Developing a content plan also helps avoid the dreaded “but what do I say?” problem that so many creatives end up grappling with from time to time. It’ll be clear what you need to say, because you can follow your own script.
1. Where are you taking your students?
Here’s a paradox that goes back to Socrates: If you don’t know what you don’t know, how do you figure out how to learn what you don’t know?
A good teacher avoids this problem altogether … assuming the teacher knows where they’re taking you.
Answering that deceptively simple question drives your content plan. Remember, simple isn’t easy: to nail that question down, you have to decide who you’ll be talking to.
2. What’s the first thing they need to learn?
Are your students beginners or experts? Do they keep up with trends or live under rocks? What do they already know?
By picking what the first thing your students need to learn is, you’ve necessarily picked a niche. For instance, many of the teachers reading this post are likely thinking “Duh!” because they already know what I’m saying, whereas content marketers who haven’t considered themselves teachers are (hopefully) having lightbulbs go off.

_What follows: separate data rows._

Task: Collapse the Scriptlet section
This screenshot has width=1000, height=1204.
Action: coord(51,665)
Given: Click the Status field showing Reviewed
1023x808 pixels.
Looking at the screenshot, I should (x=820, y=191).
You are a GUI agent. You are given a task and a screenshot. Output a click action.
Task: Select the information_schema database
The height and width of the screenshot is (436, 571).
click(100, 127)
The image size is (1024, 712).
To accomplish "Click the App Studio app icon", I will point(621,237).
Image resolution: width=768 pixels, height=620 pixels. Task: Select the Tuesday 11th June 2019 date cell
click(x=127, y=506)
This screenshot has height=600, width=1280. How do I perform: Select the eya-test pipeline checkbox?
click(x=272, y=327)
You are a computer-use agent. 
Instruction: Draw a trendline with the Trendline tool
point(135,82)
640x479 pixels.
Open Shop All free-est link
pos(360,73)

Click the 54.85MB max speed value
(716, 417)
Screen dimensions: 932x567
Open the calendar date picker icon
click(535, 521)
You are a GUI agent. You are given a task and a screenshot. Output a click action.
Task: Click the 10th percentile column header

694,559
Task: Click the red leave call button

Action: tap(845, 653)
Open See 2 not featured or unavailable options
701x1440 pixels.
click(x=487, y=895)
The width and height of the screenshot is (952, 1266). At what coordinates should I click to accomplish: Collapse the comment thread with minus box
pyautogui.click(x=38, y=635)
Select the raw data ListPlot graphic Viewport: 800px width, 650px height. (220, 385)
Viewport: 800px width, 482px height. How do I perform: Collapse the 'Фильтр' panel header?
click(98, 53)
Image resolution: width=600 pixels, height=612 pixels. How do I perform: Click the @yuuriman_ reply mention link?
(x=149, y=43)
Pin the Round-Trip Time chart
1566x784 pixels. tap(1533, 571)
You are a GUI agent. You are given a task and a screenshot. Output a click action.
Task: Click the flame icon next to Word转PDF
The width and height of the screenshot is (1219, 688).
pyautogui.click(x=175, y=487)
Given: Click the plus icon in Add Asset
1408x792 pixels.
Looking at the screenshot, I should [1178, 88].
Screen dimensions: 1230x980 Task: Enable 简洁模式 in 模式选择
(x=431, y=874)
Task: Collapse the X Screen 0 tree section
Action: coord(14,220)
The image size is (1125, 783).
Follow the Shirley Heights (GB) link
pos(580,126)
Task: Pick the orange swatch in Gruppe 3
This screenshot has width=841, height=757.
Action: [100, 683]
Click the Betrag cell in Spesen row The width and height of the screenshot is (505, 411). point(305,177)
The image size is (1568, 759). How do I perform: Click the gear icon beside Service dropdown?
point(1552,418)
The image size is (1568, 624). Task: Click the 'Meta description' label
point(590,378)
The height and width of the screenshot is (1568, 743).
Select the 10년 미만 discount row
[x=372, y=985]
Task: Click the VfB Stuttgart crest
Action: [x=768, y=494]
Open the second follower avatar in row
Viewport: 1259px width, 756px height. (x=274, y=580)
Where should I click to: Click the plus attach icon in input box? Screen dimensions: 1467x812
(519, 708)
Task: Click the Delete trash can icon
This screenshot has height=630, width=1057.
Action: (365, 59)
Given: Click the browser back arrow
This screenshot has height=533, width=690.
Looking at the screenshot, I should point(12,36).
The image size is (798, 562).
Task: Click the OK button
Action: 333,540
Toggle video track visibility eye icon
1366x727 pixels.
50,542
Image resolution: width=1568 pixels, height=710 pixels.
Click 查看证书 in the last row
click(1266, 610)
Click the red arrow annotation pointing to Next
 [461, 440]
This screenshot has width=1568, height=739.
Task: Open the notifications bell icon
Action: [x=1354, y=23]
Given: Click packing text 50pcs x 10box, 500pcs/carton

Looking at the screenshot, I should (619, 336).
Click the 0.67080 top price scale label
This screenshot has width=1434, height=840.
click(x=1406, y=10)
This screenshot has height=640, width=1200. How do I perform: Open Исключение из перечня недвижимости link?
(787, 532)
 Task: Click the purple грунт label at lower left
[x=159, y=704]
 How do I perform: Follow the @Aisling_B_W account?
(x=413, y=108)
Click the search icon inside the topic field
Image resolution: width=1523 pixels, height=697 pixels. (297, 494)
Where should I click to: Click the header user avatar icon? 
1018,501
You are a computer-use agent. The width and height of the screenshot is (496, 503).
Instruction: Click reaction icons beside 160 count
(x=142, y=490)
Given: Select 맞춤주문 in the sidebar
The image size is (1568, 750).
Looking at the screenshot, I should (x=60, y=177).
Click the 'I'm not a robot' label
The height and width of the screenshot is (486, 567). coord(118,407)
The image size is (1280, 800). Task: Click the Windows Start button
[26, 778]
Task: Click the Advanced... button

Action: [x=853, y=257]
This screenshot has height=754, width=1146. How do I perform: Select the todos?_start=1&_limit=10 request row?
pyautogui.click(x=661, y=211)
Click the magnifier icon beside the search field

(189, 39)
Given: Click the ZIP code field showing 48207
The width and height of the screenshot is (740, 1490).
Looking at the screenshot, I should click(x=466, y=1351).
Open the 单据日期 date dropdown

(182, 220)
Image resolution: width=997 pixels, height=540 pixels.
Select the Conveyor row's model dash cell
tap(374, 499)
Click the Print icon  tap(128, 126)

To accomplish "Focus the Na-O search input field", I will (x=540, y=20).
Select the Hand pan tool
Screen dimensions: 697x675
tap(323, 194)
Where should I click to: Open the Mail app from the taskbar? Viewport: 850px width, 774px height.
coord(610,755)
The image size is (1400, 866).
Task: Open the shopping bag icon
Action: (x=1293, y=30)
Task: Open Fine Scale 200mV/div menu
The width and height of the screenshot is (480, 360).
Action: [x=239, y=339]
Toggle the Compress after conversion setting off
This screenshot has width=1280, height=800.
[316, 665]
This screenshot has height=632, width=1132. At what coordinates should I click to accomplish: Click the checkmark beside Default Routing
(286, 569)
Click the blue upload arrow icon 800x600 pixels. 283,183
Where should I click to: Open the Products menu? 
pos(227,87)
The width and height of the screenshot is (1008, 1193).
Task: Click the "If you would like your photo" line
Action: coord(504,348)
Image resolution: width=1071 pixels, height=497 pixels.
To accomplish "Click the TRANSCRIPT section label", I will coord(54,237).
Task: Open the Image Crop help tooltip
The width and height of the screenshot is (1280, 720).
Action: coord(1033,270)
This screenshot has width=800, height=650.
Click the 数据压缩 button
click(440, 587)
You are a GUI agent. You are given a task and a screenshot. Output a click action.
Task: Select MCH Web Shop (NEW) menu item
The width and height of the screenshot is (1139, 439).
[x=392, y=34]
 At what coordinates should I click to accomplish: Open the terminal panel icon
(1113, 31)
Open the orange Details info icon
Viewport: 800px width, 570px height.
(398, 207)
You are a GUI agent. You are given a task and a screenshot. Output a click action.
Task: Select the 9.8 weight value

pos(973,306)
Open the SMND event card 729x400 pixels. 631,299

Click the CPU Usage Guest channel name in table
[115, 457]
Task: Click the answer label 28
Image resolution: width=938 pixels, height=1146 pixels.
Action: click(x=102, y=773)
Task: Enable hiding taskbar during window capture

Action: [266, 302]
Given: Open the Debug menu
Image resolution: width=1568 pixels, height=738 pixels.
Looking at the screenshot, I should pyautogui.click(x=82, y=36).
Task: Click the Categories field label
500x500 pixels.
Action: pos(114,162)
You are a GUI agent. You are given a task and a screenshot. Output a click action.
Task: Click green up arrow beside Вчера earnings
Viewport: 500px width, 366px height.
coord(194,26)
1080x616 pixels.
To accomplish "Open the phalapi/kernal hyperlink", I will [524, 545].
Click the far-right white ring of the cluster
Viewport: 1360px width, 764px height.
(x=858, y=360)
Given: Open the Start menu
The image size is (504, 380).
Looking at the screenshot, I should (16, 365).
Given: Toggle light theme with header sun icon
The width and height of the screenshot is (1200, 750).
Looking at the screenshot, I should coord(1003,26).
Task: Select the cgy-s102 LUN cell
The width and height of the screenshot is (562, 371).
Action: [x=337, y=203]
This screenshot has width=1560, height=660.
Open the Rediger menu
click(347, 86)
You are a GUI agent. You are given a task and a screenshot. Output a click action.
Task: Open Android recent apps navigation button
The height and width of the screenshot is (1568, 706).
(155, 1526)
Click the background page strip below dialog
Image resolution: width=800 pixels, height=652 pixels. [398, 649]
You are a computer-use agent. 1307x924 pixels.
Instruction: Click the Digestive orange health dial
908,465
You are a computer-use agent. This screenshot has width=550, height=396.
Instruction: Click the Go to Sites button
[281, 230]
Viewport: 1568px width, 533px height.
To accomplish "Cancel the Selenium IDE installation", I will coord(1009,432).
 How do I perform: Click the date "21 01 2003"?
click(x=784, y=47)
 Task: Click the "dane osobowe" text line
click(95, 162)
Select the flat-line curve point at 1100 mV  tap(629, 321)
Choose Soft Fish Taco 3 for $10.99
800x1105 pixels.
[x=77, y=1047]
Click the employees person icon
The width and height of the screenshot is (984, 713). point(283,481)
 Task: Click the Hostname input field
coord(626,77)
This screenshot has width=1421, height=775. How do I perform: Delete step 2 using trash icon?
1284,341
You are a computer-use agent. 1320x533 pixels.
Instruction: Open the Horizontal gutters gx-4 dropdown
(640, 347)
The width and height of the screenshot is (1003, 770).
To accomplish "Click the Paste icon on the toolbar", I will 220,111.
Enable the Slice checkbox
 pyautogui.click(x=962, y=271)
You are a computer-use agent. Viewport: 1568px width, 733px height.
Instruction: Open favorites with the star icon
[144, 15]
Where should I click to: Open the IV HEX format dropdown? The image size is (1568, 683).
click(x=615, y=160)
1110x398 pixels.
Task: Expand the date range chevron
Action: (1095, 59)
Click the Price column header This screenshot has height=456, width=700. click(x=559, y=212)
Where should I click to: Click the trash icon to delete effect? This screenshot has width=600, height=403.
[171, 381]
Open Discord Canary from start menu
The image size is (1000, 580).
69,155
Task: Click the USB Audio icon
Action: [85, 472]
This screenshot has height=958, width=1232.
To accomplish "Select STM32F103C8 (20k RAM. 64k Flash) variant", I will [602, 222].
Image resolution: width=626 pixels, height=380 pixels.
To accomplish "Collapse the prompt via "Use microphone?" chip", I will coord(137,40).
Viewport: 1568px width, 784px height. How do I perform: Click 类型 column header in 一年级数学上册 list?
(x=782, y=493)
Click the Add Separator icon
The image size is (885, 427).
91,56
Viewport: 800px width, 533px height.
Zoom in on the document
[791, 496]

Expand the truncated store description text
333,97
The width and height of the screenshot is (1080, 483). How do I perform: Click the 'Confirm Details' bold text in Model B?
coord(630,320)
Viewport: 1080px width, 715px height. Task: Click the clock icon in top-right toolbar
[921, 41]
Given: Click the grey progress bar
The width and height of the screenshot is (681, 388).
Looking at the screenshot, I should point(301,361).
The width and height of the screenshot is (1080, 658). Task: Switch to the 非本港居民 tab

Experienced teachers: knowing ≠ doing; Do the work!
Developing the rest of the content plan is straightforward: keep asking what the next thing is that they need to learn to get them where they are wanting to go.
Note: if you want to be creative, do so in the content and (perhaps) the delivery method, not in the journey itself.
3. When are you going to create the content?
I’ve seen brilliant content plans and many of them have had an obvious flaw: they don’t consider the amount of time it’s going to take to create them.
Effective teaching content doesn’t create itself.
After you develop your draft content plan, you have to assess it in light of the other activities you have planned during that time period.
A content plan that you mean to execute has to be incorporated into your operational plan. Otherwise, that content plan just ends up becoming another thing you “should” do that you’re not going to have time for.
Most of the time, syncing your content plan with your operational plan means that at least one of the two will have to change. If your content plan is the priority, some other things will have to shift.
If it’s not, either trim your content plan — teachers always stuff more into the plan than actually needs to be there — or stretch out the timeline so you can get the necessities in there.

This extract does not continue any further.